そもそも子供にとってメイクはあり?それとも…?


大塚篤司先生(以下、大塚先生):実は、皮膚科医の中でも賛否両論があって、結論を出すのが難しい問題なんです。その大きな理由は、子供の肌の成熟度にあります。肌が成熟して大人と同じような機能を持つのは、一般的に13歳ぐらいと言われており、13歳未満の肌は未成熟のため、透過性が高い状態。大人の肌なら浸透せず中へと入っていかないような成分も、未熟な子供の肌の場合、浸透して中へ入ってしまうことがあり、肌荒れやアレルギーを起こすリスクが高いのです。また、一度、その成分に対してアレルギー反応を起こしてしまうと、その反応は10年〜20年は続くため、いざ思春期になって本格的にメイクを楽しもうと思ったときに、制限される可能性が高い。そのため、皮膚科学の観点からは、メイクをするなら13歳以上が理想と言え、キッズメイクに慎重になる理由です。
 

 


小学生がメイクをするのはNG?


大塚先生:とはいえ、 SNSなどの影響で、メイクに興味を持つ小学生のお子さんは増えていますし、興味があることなのであれば、挑戦させてあげたいという親心もわかります。なので、皮膚科的な懸念点を知ったうえで、大人が見守りながら一緒に楽しむのであればいいと思います。
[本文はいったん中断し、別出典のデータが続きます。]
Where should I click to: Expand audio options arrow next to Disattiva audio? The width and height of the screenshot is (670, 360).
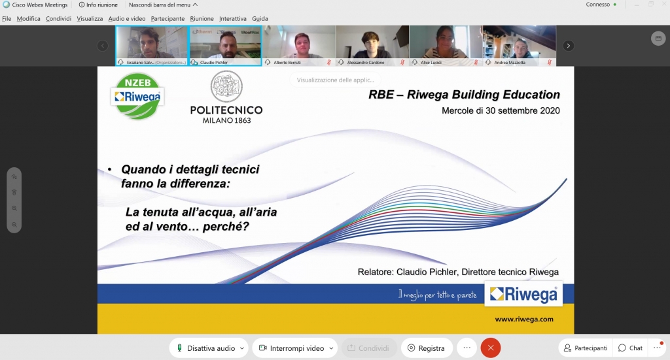coord(242,348)
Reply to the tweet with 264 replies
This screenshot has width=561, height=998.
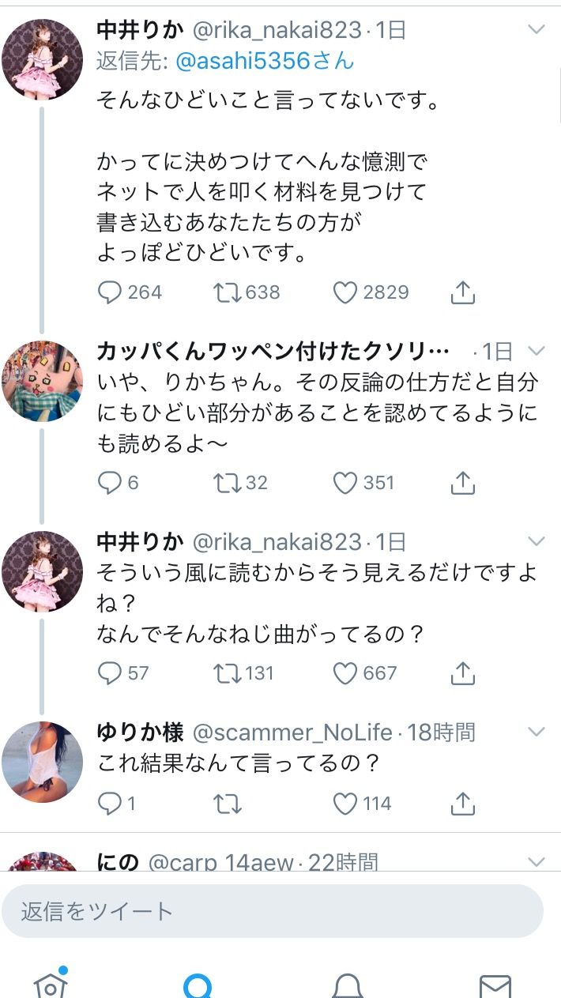click(x=109, y=293)
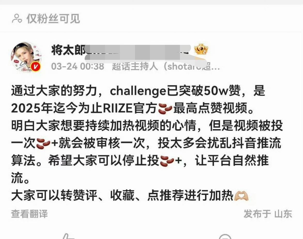The image size is (303, 239).
Task: Click the fans-only visibility person icon
Action: point(17,19)
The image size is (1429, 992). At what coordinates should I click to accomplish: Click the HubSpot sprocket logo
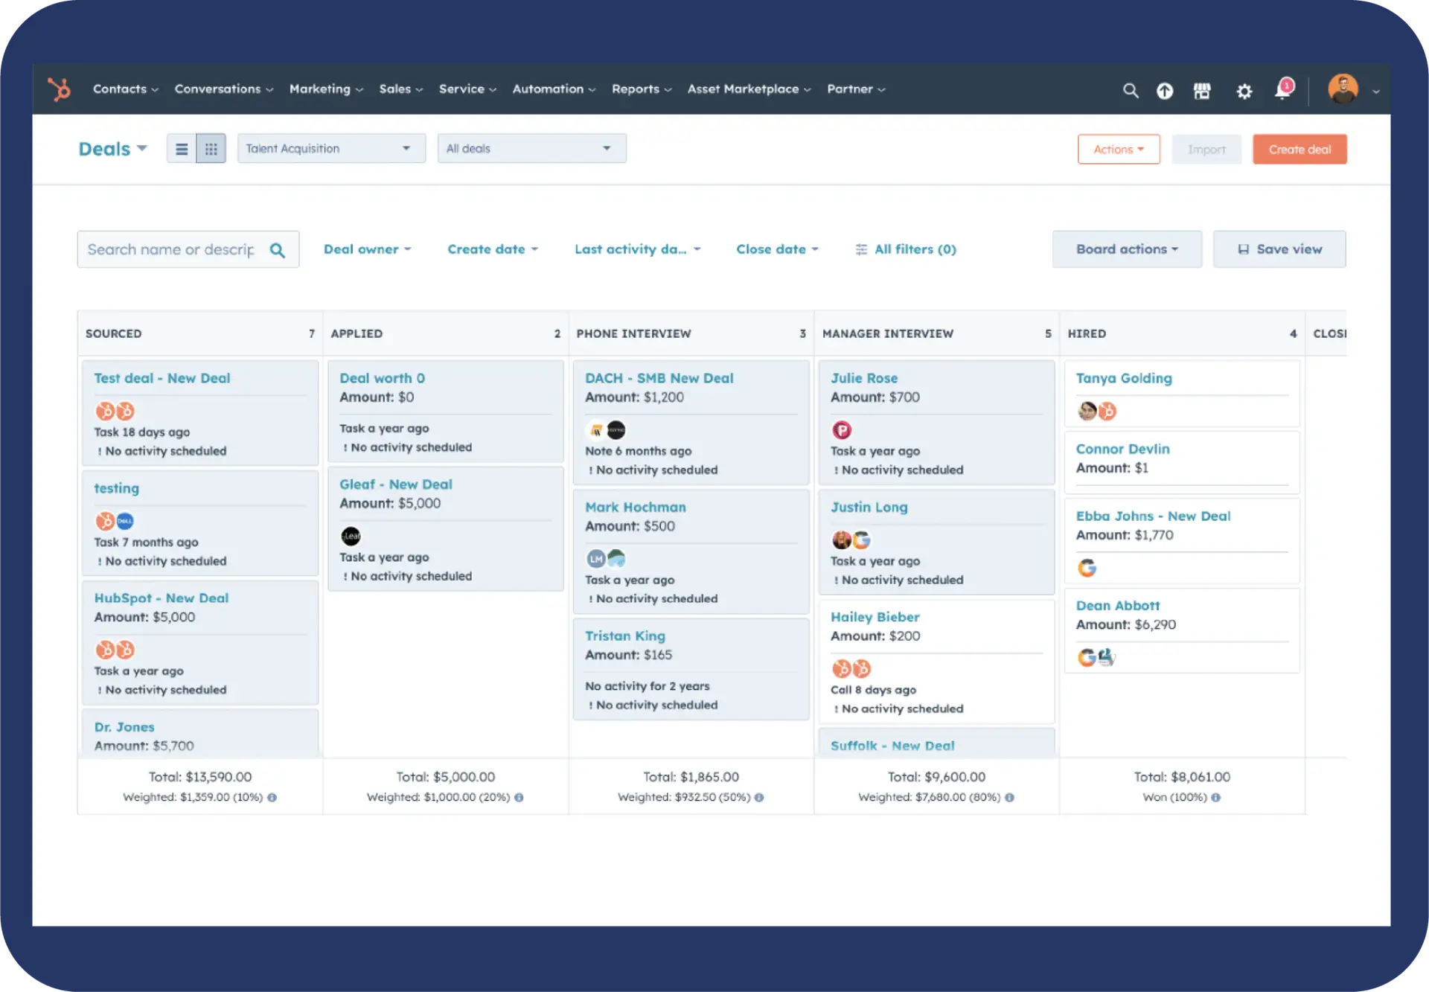point(59,89)
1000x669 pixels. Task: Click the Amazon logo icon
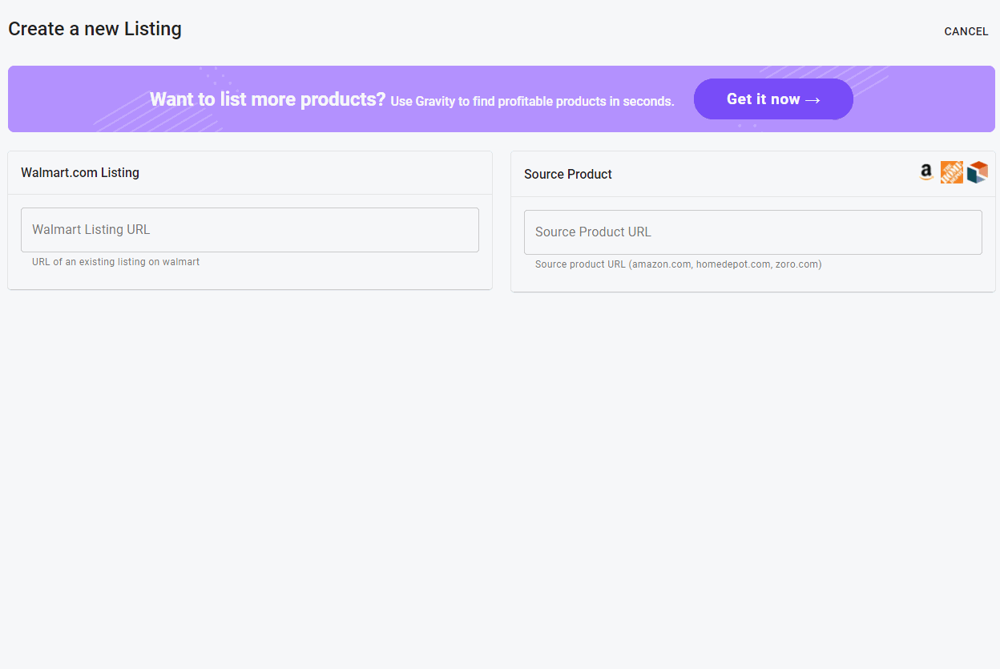(x=926, y=172)

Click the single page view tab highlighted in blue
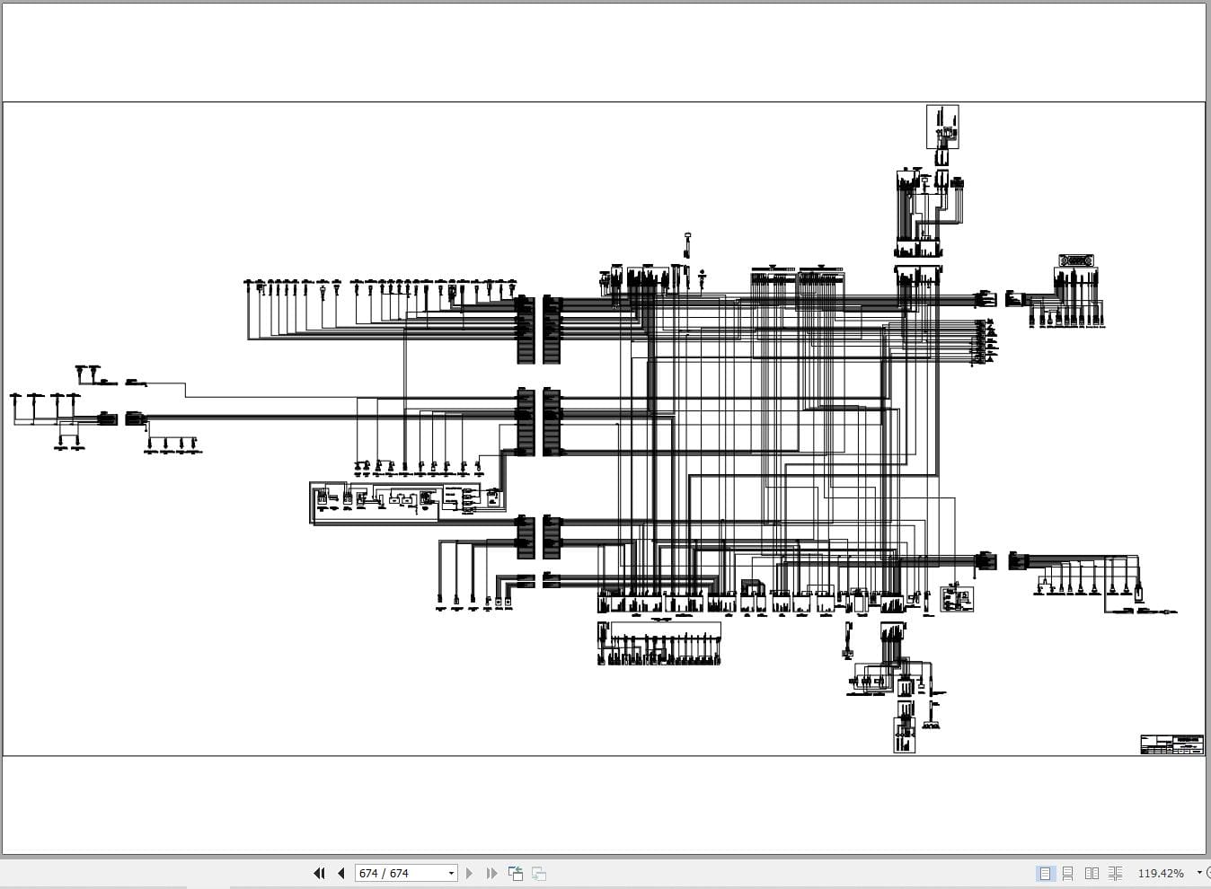tap(1045, 873)
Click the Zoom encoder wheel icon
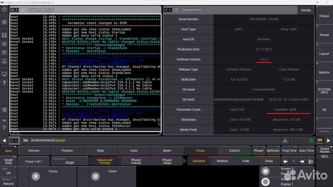The height and width of the screenshot is (187, 333). point(95,176)
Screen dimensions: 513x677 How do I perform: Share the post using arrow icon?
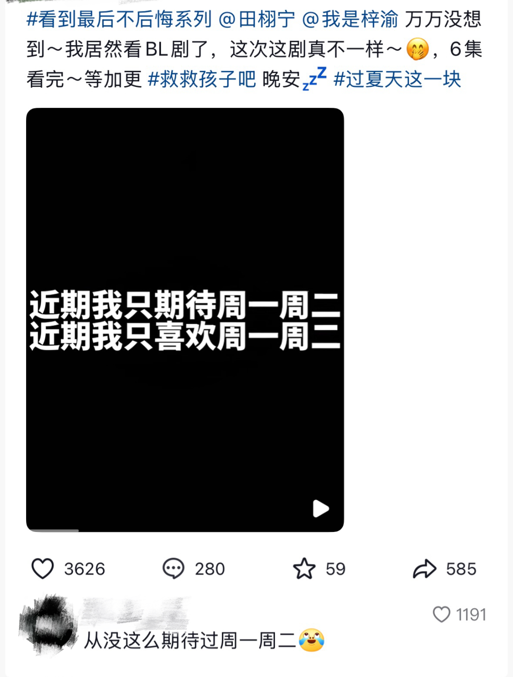click(x=424, y=569)
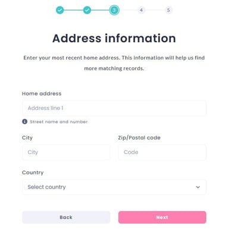The height and width of the screenshot is (245, 238).
Task: Click the Address information heading
Action: tap(114, 38)
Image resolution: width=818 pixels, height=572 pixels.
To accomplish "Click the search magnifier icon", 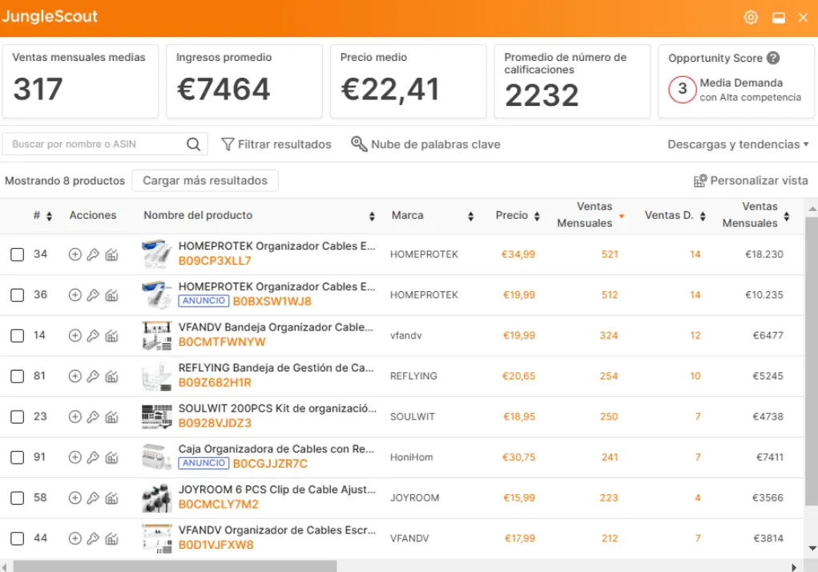I will coord(193,144).
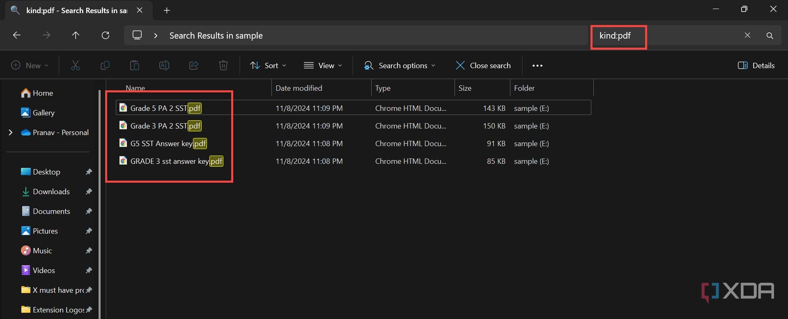The width and height of the screenshot is (788, 319).
Task: Sort by the Date modified column header
Action: [299, 88]
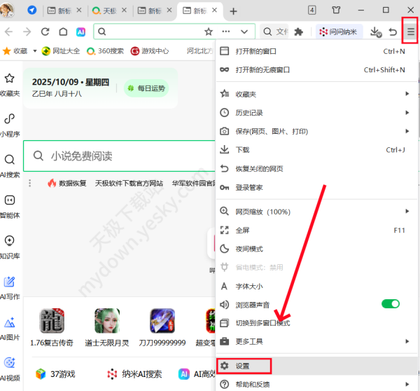Bookmark page with star icon
Image resolution: width=420 pixels, height=391 pixels.
point(208,32)
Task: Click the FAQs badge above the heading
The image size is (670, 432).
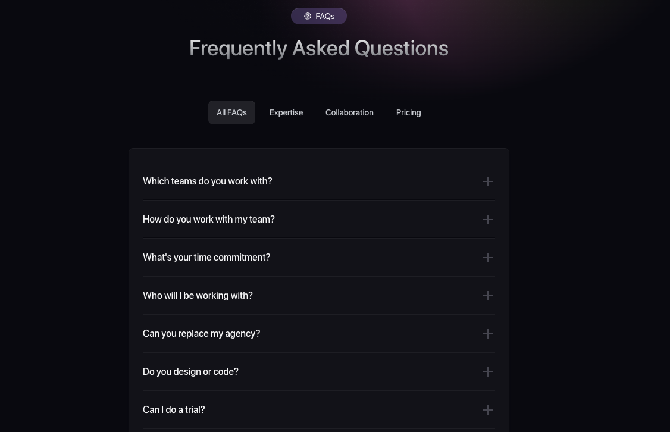Action: pos(319,16)
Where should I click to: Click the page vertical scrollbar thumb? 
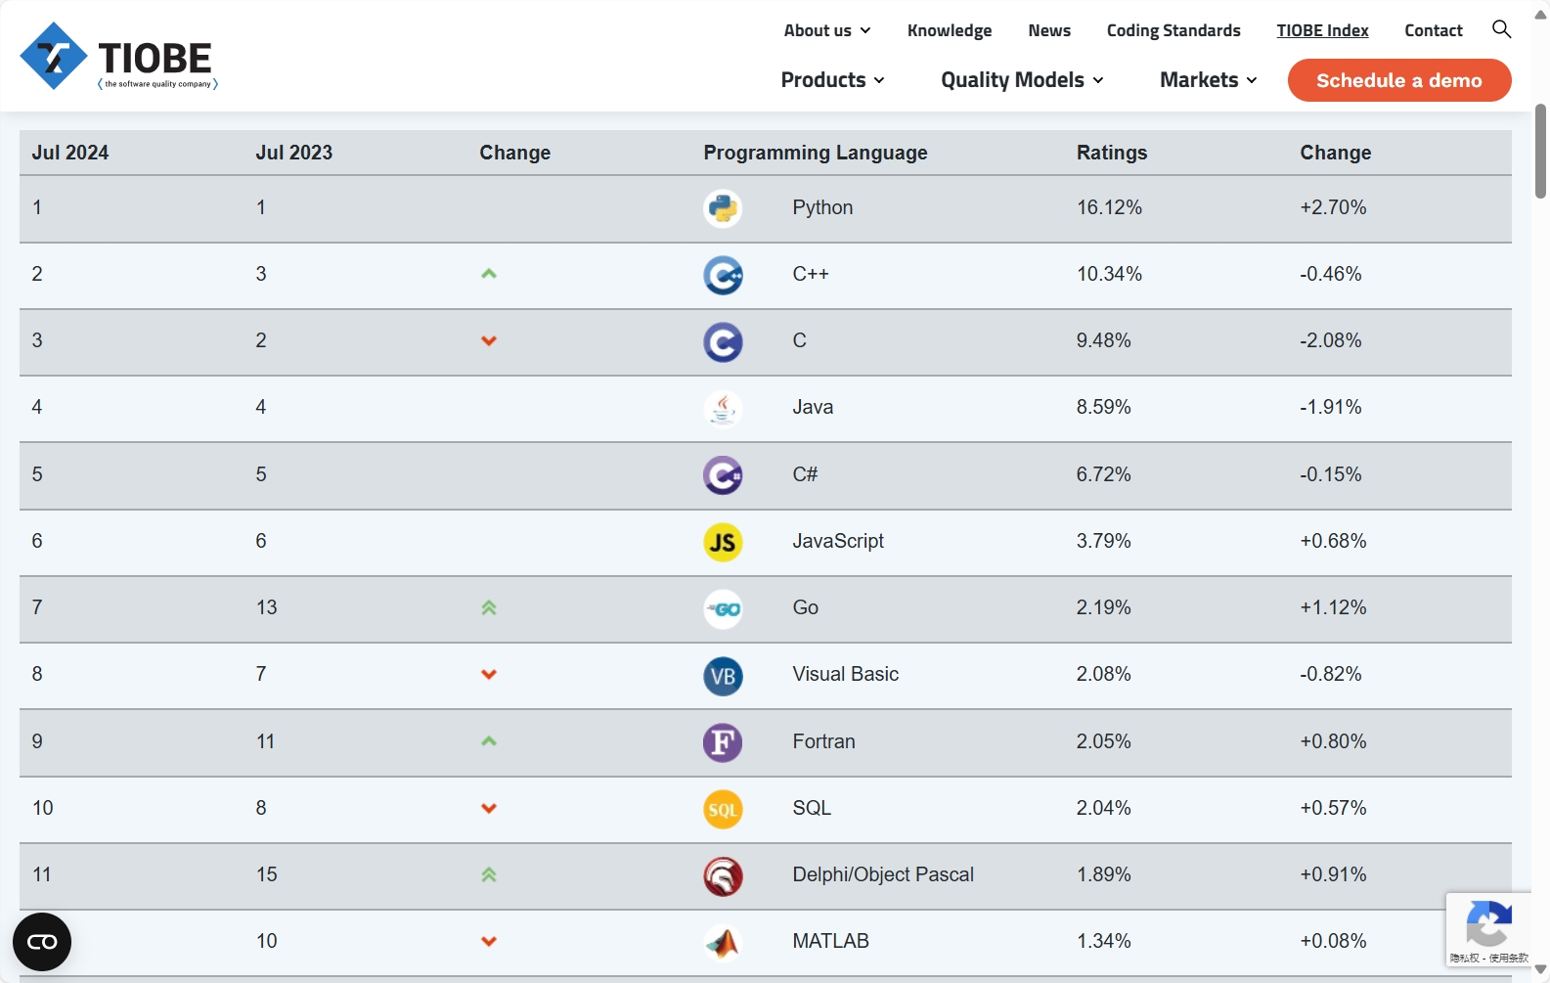tap(1540, 151)
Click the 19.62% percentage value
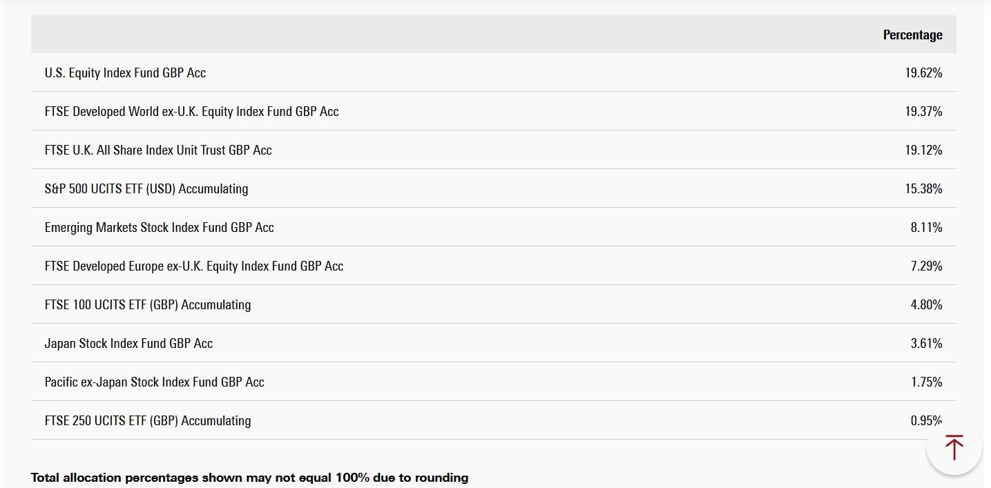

ただし、子供の肌のことを考えると、肌全体に塗るファンデなどのベースメイクは避けて、アイシャドウ、チーク、リップといったポイントメイクのみに留めるのがオススメ。現時点では、ポイントメイクは子供の肌に触れる範囲が少ないことから、アレルギーや肌荒れは起こりにくいのではと考えられます。

【小学生のメイクあり?なし?】皮膚科医に学ぶ注意点と見守り方。SNSからメイク大流行の今、大人が知っておきたいこととは_img0
 


気をつけるべきは、“成分”


大塚先生:いずれにしろ気をつけなければいけないのが、成分です。スキンケアの話にはなりますが、海外では、“キッズのエイジングケア”が流行っており、それに伴いトラブルが多数報告されています。その結果、カリフォルニア州では13歳未満の子に対してレチノール配合コスメへの販売が禁止されており、欧州でも成分の規制があるところも。レチノールは、大人にとっては美肌、若返りの成分として知られている成分ではありますが、やはり未成熟な子供の肌にとっては刺激が強く、トラブルのリスクが高いというのがその理由。同じようにアルファヒドロキシ酸(グリコール酸、アスコルビン酸〈ビタミンC〉、クエン酸など)も子供の肌には強い刺激があるという報告があるため、避けた方がいいでしょう。

ポイントメイクは、なぜOK?


大塚先生:成分のお話をしましたが、今のところアイシャドウをはじめ、ポイントメイクが子供の肌に触れる範囲が狭く、悪影響を与える可能性が低いメイク方法だと考えられます。ただし、今流行のティント系リップは避けたほうがいいと思います。なぜなら、ティント系は、肌や唇にずっと付着している状態であり、大人の肌なら許容できたとしても、いろいろなものが浸透しやすい子供の肌にとっては負担が大きいからです。

成分を選ぶ以外に気をつけるべきことは?


大塚先生:大人にも言えることですが、肌が荒れているときは、メイクをしないこと。肌に刺激となる成分や物質の侵入を防ぐバリア機能が壊れているため、そういう成分が肌に入ってさらなる炎症を起こしたり、アレルギーを起こしやすい状態です。アトピーがある子にもメイクはすすめられません。また、顔に湿疹やニキビなどがあるからとファンデやコンシーラーなどで隠そうとするのは、毛穴を埋めて悪化させることになるため、避けること。ニキビやトラブルのない部分に限定してポイントメイクを楽しみましょう。
 

流行っているとはいえ、小学生、特に低学年や中学年のうちは、やみくもに全部OK! というのは考えもの。大人が注意しておくポイントをきちんと押さえておくことで、トラブルを起こさず楽しめる確率がぐんと上がりますので、ぜひチェックしてみてください!